Exercise directions. Lines with the word "width" are the ones wanted. Copy each of them from the entries below.
*** The input ***
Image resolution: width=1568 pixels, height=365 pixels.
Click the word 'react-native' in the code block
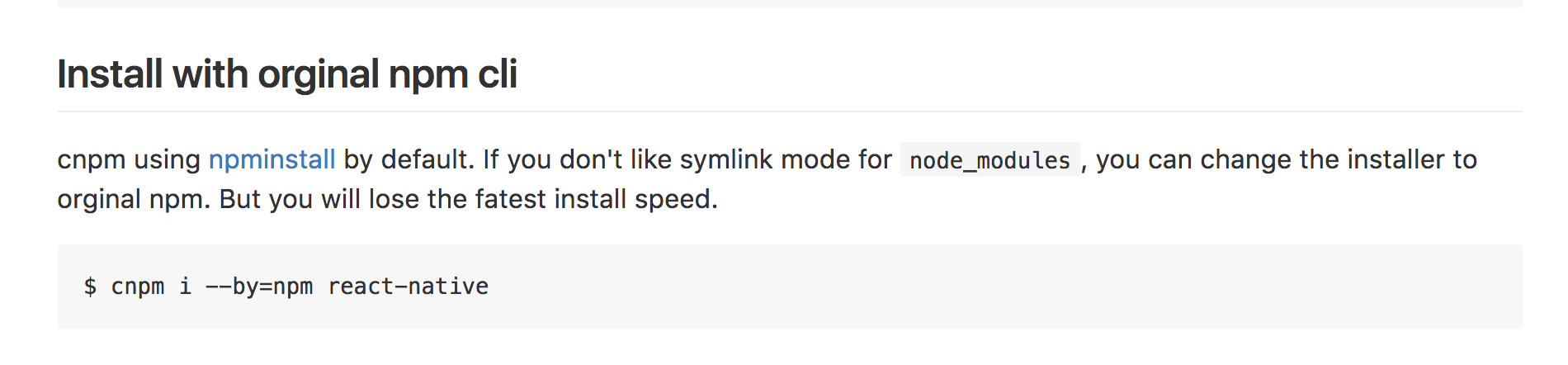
*** End of The input ***
*** The input ***
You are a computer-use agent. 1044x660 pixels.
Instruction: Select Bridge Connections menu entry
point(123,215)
*** End of The input ***
*** The input ***
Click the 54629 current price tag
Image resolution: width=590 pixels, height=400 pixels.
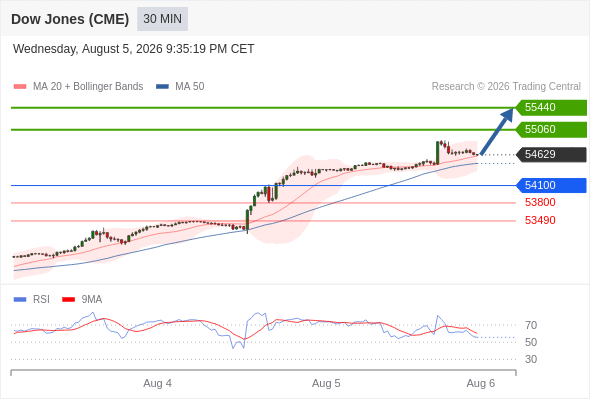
*** End of The input ***
Response.
Image resolution: width=1568 pixels, height=365 pixels.
Image resolution: width=590 pixels, height=400 pixels.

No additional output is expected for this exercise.